Quick facts
Budget breakdown
| Category | Budget | Midrange |
|---|---|---|
| Accommodation | E£200–500 | E£700–1,500 |
| Food | E£80–180 | E£250–500 |
| Transport | E£30–100 | E£150–300 |
| Activities | E£400–700 | E£1,000–2,000 |
| Daily Total | E£710–1,480 | E£2,100–4,300 |
Daily per-person estimates. Costs vary by season and travel style.
Practical info
Getting There
- Aswan International Airport (ASW) has flights from Cairo (1.5 hours). Taxi to city centre E£200–300. EgyptAir is the main carrier
- Train from Luxor (3 hours, E£40–100) or Cairo (13 hours, overnight sleeper $60–90 foreign price). The Luxor–Aswan train follows the Nile — window seat recommended
- Buses from Luxor (3–4 hours, E£60–100) via Upper Egypt Bus Co. Nile cruise ships from Luxor (3–4 nights) dock at the Corniche
Health & Safety
- Aswan is extremely hot in summer — 45°C+ from May to September. Visit October–April for comfortable temperatures. Drink 3+ litres of water daily and avoid midday sun
- Don't drink tap water. Bottled water E£5–10 everywhere. Aswan is very safe — one of the safest cities in Egypt with low crime and friendly people
- Pharmacies on the Corniche stock basic medicines. The nearest major hospital is in Aswan city. Bring high-SPF sunscreen — the sun is intense year-round
Getting Around
- Aswan is compact and walkable on the East Bank. The Corniche runs along the Nile and connects all the main hotels, restaurants, and the souk. No Uber — use regular taxis
- Taxi around town E£20–50. Negotiate before getting in. Motorboats to islands and the West Bank E£50–150. Feluccas E£200–300/hour
- The West Bank (Nubian villages, Nobles' Tombs, Monastery) requires a boat crossing. Sites south of town (dam, Philae) need a taxi — E£200–400 half-day
Connectivity
- Mobile coverage is good in the city and on the main road to Abu Simbel. Patchy on the Nile and in the desert. Download offline maps before arriving
- WiFi at most hotels and some Corniche restaurants. Speeds are slower than Cairo. Vodafone and Orange have shops in the city centre for SIM cards (E£200–400)

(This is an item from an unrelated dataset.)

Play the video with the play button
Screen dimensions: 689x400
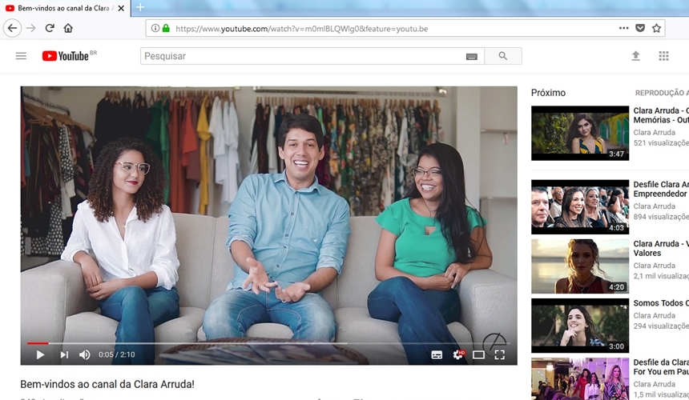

- WhatsApp is the primary communication app. Cell signal drops during the Abu Simbel drive — the Sahara crossing is a dead zone for most of the route
Money
- ATMs on the Corniche and near the train station. Cash is essential — most restaurants, boats, and the souk are cash only. Bring enough EGP for your stay
- Aswan is cheaper than Luxor and much cheaper than Cairo. Food, accommodation, and transport are bargains. Site entry fees are the main expense
- Tipping is expected but amounts are smaller than Cairo. E£5–10 for small services, E£20–50 for boat captains and guides. Carry lots of small notes
Packing Tips
- Lightweight, breathable clothing that covers shoulders and knees. A wide-brimmed hat and SPF 50+ sunscreen are essential — the Aswan sun is relentless
- Comfortable sandals or walking shoes. The terrain is sandy and rocky on the West Bank. Bring a light jacket for early morning Abu Simbel trips and felucca sails
- Binoculars for birdwatching and temple detail. A daypack with water, sunscreen, and snacks for island and West Bank excursions. Quick-dry clothing for boat trips
Cultural tips
Nubian Hospitality
Nubians are among the most hospitable people in Egypt. If invited for tea in a village home, accept gracefully — it's a genuine cultural tradition, not a tourist trap. Buying handicrafts is appreciated but never expected.
Crocodile Tradition
Baby crocodiles in Nubian homes are a centuries-old tradition — crocodiles represent protection in Nubian culture. The animals are well-cared-for and eventually released. The E£20 fee supports the families.
Fair Baksheesh
Aswan is more relaxed about tipping than Cairo or Luxor. E£5–10 for small services, E£20–50 for guides and boat captains. The pressure is much lower but tips still supplement low wages — give generously when service is good.
Nubian Language
Nubians speak their own language (Nobiin) alongside Arabic. Learning basic greetings — "Ari kayee" (hello), "Kashkerey" (thank you) — earns enormous goodwill. The Nubian language has no written form and is at risk of disappearing.
Photography Respect
Always ask before photographing Nubian villagers — most are happy to pose but permission matters. Don't photograph inside homes without explicit invitation. The colourful house exteriors are fair game and expected.